The Google activity log shows a gap in activity at the same time the online application with Ms. Little's name, login, password, and personal information was submitted. (Docket Entry No. 46-1 at 9-10, 21-22). Ms. Little had "tethered" a device to her phone at that time, and her Google history does not show her internet activity on the tethered device, showing that Ms. Little could have completed the application as GC Services contends. (Id. at 9-10).

Ms. Little testified that she tethered her laptop to her phone only to play certain games and download pictures. But she admitted that she could not recall individual entries or what she was doing on particular webpages, including a visit to GC Services's website on February 23, 2017— the day Jeanetta Parris gave Ms. Little the link to file the online application for GC Services employment. (Id. at 5).

Ms. Little also argues that her internet activity history shows she could not have completed additional onboarding documents on March 4, 2017. Again, Ms. Little has not shown that her Google logs captured all her internet activity, and gaps in the activity show that she could have completed the onboarding documents then. (Id. at 183-194).

To attribute the electronic signature to Ms. Little, all that is required is that the surrounding circumstances support the inference that she was responsible for the signature. The Texas Business and Commercial Code § 322.009 states:

(a) An electronic record or electronic signature is attributable to a person if it was the act of the person. The act of the person may be shown in any manner, including a showing of the efficacy of any security procedure applied to determine the person to which the electronic record or electronic signature was attributable.

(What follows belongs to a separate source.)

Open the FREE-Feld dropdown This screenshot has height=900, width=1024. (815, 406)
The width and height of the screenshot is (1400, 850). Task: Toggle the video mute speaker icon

(b) The effect of an electronic record or electronic signature attributed to a person under Subsection (a) is determined from the context and surrounding circumstances at the time of its creation, execution, or adoption, including the parties' agreement, if any, and otherwise as provided by law.
TEX. BUS. & COM. CODE § 322.009. GC Services's credible evidence refutes Ms. Little's version of events, which the court finds incredible and improbable. The court finds Ms. Little's testimony as to her application, incredible. Her timeline conflicts with the timestamped documents and the credible evidence showing GC Services's usual application procedures. The evidence that applicants cannot submit applications without electronically signing the Dispute Resolution Agreement; that Ms. Little's application contained personal information that Ms. Little has not shown others at NextGen or GC Services would have known; that Ms. Little's internet activity log is incomplete and shows no entries at the date and time she would have signed the Dispute Resolution Agreement; and that Ms. Little could not recall her internet activity for certain entries near the time of application, all support that Ms. Little electronically signed the Dispute Resolution Agreement before submitting the application.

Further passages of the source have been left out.